▸ BRIEF: Lay out every line of the records below as a Markdown table with the columns "Row" and "Line", giving each line a row number and omitting blank lines.

▸ INFORMATION SHOWN:
⟨

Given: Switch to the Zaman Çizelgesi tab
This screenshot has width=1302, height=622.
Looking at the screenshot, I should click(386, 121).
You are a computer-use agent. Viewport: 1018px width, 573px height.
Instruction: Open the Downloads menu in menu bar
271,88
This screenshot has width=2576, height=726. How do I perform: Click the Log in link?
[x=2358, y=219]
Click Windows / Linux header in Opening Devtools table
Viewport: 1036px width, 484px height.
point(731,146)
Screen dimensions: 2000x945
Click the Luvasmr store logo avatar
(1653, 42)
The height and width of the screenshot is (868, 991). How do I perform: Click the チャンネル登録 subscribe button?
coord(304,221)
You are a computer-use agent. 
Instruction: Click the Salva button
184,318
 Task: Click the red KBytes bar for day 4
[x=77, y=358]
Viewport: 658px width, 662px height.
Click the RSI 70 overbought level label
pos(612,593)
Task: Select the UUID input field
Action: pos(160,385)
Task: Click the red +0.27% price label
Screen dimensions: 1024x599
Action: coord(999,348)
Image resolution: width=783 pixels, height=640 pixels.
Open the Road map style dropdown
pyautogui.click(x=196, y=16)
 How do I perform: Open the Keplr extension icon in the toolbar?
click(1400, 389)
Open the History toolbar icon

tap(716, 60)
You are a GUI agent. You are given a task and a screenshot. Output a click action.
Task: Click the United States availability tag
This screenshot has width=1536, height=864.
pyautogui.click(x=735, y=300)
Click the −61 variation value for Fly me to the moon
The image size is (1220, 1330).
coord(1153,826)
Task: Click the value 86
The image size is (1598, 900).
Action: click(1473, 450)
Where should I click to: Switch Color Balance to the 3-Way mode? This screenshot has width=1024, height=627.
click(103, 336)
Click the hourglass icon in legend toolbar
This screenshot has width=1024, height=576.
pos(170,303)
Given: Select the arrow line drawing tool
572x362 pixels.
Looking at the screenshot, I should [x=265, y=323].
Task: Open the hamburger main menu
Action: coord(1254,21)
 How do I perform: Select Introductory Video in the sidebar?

⟩

▸ TASK ANSWER:
| Row | Line |
|---|---|
| 1 | Given: Switch to the Zaman Çizelgesi tab |
| 2 | This screenshot has width=1302, height=622. |
| 3 | Looking at the screenshot, I should click(386, 121). |
| 4 | You are a computer-use agent. Viewport: 1018px width, 573px height. |
| 5 | Instruction: Open the Downloads menu in menu bar |
| 6 | 271,88 |
| 7 | This screenshot has width=2576, height=726. How do I perform: Click the Log in link? |
| 8 | [x=2358, y=219] |
| 9 | Click Windows / Linux header in Opening Devtools table |
| 10 | Viewport: 1036px width, 484px height. |
| 11 | point(731,146) |
| 12 | Screen dimensions: 2000x945 |
| 13 | Click the Luvasmr store logo avatar |
| 14 | (1653, 42) |
| 15 | The height and width of the screenshot is (868, 991). How do I perform: Click the チャンネル登録 subscribe button? |
| 16 | coord(304,221) |
| 17 | You are a computer-use agent.  |
| 18 | Instruction: Click the Salva button |
| 19 | 184,318 |
| 20 |  Task: Click the red KBytes bar for day 4 |
| 21 | [x=77, y=358] |
| 22 | Viewport: 658px width, 662px height. |
| 23 | Click the RSI 70 overbought level label |
| 24 | pos(612,593) |
| 25 | Task: Select the UUID input field |
| 26 | Action: pos(160,385) |
| 27 | Task: Click the red +0.27% price label |
| 28 | Screen dimensions: 1024x599 |
| 29 | Action: coord(999,348) |
| 30 | Image resolution: width=783 pixels, height=640 pixels. |
| 31 | Open the Road map style dropdown |
| 32 | pyautogui.click(x=196, y=16) |
| 33 |  How do I perform: Open the Keplr extension icon in the toolbar? |
| 34 | click(1400, 389) |
| 35 | Open the History toolbar icon |
| 36 | tap(716, 60) |
| 37 | You are a GUI agent. You are given a task and a screenshot. Output a click action. |
| 38 | Task: Click the United States availability tag |
| 39 | This screenshot has width=1536, height=864. |
| 40 | pyautogui.click(x=735, y=300) |
| 41 | Click the −61 variation value for Fly me to the moon |
| 42 | The image size is (1220, 1330). |
| 43 | coord(1153,826) |
| 44 | Task: Click the value 86 |
| 45 | The image size is (1598, 900). |
| 46 | Action: click(1473, 450) |
| 47 | Where should I click to: Switch Color Balance to the 3-Way mode? This screenshot has width=1024, height=627. |
| 48 | click(103, 336) |
| 49 | Click the hourglass icon in legend toolbar |
| 50 | This screenshot has width=1024, height=576. |
| 51 | pos(170,303) |
| 52 | Given: Select the arrow line drawing tool |
| 53 | 572x362 pixels. |
| 54 | Looking at the screenshot, I should [x=265, y=323]. |
| 55 | Task: Open the hamburger main menu |
| 56 | Action: coord(1254,21) |
| 57 |  How do I perform: Select Introductory Video in the sidebar? |